A sculpture depicting the tensions of colonial relations between the Indigenous community and the state has been sitting in a storage facility in Edmonton since 2016.
The piece created by artist Ken Lum was commissioned as part of the design of the Walterdale Bridge.
“I am open to speaking about it, even if some people think it is problematic,” says Lum. “Especially from a public institution like the Edmonton Arts Council.”
The artwork would have been displayed in the Rossdale neighbourhood, which recently was the subject of discussion when a company proposed to build a Gondola station in the area that is historically important to the Indigenous community.
The statue is made of bronze and stainless steel; the buffalo is almost four metres tall and the fur trader sitting atop a pile of buffalo hides is 3.5 metres high.
Lum says the statue is meant to depict the uneasy relationship between the settler state and Indigenous peoples.
His intent was for the buffalo and the fur trader to regard one another warily across the pedestrian part of the bridge.
“This relationship, troubling as it is, is very much at the centre of the problems that the world faces regarding the disregard of what (French philosopher Michel) Foucault called subjugated knowledges,” says Lum, “that is knowledges that are not deemed worthy because it’s not scientific.”
“It’s often story telling. It’s often … the knowledge is gained over millennia from Indigenous peoples around the world.”
Lum won the Governor General’s Award in Visual and Media Arts in 2020 and is also part of the Monument Lab in the United States, a non-profit organization and research studio dedicated to examining how history is told in the public landscape.
Lum is non-Indigenous but says he worked with Indigenous elders and community members on the bridge project.
“I made half a dozen visits, maybe even 10 visits,” he says. “I was accompanied by the Edmonton Arts Council (EAC).”
Lum’s other work includes writings that reflect on colonization.

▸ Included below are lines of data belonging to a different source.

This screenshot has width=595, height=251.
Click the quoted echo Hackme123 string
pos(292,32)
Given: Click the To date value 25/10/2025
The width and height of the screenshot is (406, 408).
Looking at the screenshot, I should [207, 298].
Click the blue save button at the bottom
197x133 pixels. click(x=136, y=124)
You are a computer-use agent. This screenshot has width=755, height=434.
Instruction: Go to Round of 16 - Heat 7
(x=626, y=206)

“I was always interested in that sort of duality,” he says. “The definition of state, of Canada, for example, isn’t the Rocky Mountains or wheatfields and grain elevators and then different coloured people holding hands and so on.
“The definition of the state, to me, is what are the two symbols at the extremes of a state that really speak of the highest symbolic value of state and the worst treated of the state? For me, it’s like a red serge (-wearing) Mountie is the epitome of the state at one end, and then the treatment of First Nations and Indigenous peoples at the other end.”

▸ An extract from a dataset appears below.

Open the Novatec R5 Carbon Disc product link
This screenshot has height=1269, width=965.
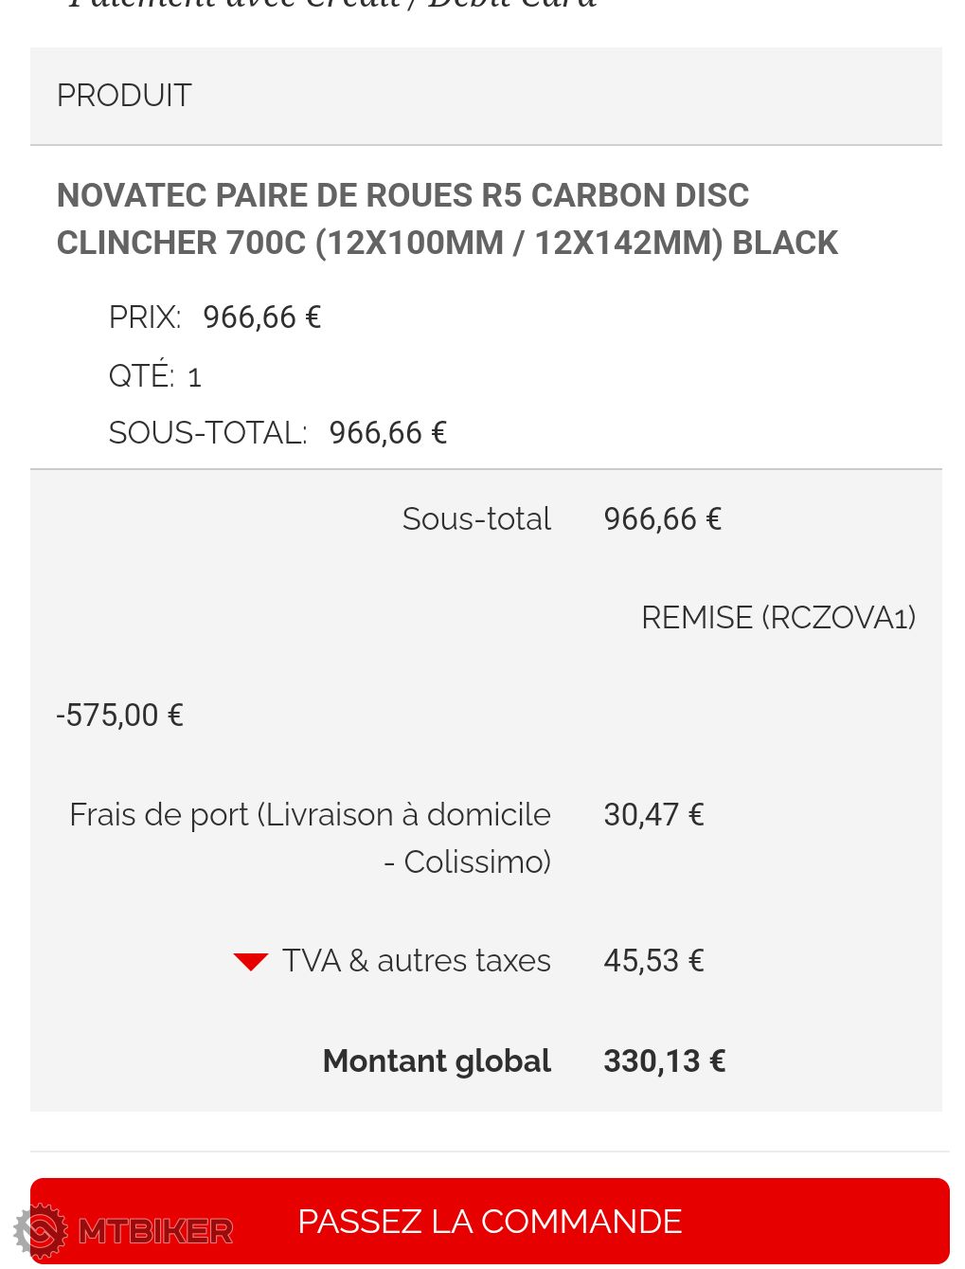tap(447, 219)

Lum says the EAC has not explained why the sculpture remains in storage.
EAC told APTN News the officials authorized to comment publicly are on vacation.
Lum says some of the feedback he received was positive, but others he spoke to suggested there should have been an Indigenous artist involved.
“The selection process was unusual,” Lum says of the contract process. “The city was wanting an artist with engineering and infrastructure experience to be a part of the bridge design as well as the public art.”
Sources familiar with the art and infrastructure process say due to a delay in the bridge construction there was a lot of pushback and they decided not to unveil any art to avoid further pushback. They also say the discussion on public art has changed and the city decided to shelve the art.
The City of Edmonton’s Indigenous relations office declined to speak to APTN.